### Task instructions
Look through the listing below and give the number of lines in which "Facebook" occurs, nothing more.

### Extracted data
====

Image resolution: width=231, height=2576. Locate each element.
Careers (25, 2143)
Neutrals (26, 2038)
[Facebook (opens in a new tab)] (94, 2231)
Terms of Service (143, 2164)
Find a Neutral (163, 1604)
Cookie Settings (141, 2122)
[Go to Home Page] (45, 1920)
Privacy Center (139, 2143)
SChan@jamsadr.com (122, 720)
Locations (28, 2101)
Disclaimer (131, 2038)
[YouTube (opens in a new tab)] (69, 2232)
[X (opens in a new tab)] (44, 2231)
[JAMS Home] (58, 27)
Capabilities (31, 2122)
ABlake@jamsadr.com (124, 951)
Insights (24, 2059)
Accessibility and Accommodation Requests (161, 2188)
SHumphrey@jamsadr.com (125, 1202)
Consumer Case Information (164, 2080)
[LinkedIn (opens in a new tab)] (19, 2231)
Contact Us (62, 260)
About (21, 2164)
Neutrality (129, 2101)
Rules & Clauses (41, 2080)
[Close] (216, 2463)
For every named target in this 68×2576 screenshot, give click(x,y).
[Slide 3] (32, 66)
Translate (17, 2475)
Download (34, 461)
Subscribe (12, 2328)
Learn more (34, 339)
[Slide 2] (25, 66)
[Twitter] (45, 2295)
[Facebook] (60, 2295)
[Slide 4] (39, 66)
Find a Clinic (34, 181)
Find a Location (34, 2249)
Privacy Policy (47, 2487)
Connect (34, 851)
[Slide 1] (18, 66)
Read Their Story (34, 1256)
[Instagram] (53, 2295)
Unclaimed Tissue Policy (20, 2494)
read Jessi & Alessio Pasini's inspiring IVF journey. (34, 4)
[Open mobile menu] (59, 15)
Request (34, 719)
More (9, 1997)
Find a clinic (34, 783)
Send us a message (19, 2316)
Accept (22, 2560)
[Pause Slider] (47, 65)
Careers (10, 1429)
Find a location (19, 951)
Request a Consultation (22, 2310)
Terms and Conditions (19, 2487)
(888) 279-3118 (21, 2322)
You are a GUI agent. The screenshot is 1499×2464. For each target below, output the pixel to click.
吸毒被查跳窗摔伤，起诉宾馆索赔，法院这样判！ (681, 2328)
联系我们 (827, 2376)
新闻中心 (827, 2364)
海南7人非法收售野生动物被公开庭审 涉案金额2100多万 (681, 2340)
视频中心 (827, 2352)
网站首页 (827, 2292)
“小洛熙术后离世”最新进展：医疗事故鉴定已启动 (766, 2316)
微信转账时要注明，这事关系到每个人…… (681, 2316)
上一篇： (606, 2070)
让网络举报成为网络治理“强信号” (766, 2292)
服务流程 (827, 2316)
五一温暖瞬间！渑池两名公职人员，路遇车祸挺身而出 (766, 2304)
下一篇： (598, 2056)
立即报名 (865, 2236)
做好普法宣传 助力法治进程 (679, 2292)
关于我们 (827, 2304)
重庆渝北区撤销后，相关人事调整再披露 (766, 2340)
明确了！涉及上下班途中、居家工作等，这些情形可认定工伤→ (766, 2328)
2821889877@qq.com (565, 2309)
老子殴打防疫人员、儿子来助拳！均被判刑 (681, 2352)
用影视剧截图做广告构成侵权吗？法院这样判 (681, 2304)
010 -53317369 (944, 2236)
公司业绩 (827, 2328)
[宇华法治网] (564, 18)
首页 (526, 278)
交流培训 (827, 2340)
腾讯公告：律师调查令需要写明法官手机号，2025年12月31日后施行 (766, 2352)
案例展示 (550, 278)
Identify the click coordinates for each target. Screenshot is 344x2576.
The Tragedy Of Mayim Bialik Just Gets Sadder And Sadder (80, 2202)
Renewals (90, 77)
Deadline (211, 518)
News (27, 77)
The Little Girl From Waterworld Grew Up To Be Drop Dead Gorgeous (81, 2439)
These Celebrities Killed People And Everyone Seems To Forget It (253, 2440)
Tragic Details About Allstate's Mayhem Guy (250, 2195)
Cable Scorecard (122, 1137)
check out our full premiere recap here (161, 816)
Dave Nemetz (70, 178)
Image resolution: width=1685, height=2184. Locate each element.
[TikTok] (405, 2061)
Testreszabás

====

### Answer
2